I thought about this in terms of UCS and tried analyzing how vSphere actually defined "Route Based on Physical NIC Load". Does vSphere monitor bandwidth from a top-down approach or does it actually look at the utilization of a physical adapter? This is something that can often get confusing when using UCS. If vSphere uses a top-down approach, then it will be aware of all the traffic that is being placed on the virtualized adapter, giving vSphere the ability to monitor the load being placed there and letting it decide when to change uplinks.

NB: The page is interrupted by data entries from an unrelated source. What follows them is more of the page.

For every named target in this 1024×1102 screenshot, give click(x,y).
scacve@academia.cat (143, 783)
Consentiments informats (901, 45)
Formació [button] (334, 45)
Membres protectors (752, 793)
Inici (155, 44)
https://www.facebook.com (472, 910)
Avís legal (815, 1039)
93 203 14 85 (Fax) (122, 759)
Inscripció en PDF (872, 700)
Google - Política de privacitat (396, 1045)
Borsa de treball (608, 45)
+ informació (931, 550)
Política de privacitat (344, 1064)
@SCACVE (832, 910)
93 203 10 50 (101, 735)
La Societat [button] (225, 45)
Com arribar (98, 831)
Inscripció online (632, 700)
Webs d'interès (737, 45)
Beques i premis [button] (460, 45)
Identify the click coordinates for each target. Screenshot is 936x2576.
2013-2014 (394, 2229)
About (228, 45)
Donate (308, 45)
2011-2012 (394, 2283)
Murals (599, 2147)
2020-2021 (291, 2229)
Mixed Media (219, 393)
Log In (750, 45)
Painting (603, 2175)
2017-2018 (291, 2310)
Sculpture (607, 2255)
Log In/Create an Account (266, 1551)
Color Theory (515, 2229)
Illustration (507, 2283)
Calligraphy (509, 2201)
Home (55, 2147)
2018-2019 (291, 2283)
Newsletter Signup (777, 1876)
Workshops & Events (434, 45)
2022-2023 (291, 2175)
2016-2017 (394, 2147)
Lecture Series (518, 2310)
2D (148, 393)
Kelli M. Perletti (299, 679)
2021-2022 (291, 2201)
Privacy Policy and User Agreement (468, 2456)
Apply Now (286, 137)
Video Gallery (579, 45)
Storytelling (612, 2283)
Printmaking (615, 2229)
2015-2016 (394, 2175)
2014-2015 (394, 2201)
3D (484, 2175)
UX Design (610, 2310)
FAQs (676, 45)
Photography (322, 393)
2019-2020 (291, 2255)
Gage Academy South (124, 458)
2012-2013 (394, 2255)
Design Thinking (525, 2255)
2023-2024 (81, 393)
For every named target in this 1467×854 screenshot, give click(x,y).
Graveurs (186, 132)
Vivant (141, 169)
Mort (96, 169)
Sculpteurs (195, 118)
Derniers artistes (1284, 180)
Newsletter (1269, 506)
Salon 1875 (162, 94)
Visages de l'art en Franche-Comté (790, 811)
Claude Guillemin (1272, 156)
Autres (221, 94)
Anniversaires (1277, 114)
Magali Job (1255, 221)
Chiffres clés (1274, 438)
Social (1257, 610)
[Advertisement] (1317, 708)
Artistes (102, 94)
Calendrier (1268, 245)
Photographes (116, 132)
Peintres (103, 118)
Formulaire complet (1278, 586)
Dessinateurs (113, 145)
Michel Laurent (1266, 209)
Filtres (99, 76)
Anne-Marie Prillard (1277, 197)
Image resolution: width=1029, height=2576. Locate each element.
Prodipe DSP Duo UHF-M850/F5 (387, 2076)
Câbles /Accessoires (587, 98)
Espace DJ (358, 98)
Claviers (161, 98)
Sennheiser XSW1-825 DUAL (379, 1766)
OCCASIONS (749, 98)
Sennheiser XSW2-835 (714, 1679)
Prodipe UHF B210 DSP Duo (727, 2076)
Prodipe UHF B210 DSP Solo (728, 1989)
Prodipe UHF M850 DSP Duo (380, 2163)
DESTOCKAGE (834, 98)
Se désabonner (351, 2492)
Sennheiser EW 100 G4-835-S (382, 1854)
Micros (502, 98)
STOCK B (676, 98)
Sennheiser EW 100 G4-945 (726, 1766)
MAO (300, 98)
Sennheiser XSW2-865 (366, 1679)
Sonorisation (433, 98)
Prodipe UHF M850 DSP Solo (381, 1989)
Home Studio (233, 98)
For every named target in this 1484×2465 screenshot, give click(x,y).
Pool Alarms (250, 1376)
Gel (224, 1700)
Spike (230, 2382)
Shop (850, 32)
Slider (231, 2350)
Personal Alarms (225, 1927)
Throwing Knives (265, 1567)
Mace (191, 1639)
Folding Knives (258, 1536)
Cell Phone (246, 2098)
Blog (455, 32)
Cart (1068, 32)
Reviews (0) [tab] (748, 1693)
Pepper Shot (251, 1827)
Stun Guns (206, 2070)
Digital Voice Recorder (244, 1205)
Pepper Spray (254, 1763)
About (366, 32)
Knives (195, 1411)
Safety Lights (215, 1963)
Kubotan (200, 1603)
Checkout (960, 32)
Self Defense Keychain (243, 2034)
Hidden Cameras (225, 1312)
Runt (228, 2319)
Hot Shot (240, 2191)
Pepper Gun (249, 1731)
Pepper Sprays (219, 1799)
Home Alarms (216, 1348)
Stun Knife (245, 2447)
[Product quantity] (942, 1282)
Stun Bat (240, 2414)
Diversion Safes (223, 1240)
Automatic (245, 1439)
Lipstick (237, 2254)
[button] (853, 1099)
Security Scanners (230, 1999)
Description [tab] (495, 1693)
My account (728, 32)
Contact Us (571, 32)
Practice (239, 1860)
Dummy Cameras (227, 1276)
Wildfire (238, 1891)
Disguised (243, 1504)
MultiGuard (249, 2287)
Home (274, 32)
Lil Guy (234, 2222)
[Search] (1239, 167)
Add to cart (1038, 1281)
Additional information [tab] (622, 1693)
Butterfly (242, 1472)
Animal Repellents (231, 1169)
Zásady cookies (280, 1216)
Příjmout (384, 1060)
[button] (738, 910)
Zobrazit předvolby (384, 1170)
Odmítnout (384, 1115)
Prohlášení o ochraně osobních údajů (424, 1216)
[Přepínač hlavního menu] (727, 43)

If we were to go with a 4vNIC and 2vDS approach, it would mean that vNIC 1 and vNIC 3, while on completely different vDSed, are actually utilizing the same physical adapter on the backend. Thanks to a comment from Scott Lowe "if UCS were using SR-IOV (and vSphere supported SR-IOV), that might be a different story, but today SR-IOV is not involved." we know that vSphere is completely unaware of the actual load on that physical NIC since it has been virtualized. That is why we opt to go for the 2vNIC approach and allow vSphere to do its magic. The other thing that you could do is utilize UCSM and the 1000v to put QoS on these uplinks and continue to go with a 4vNIC and 2vDS approach. Of course, this adds a bit more complexity and you need to have the level of knowledge to implement those features.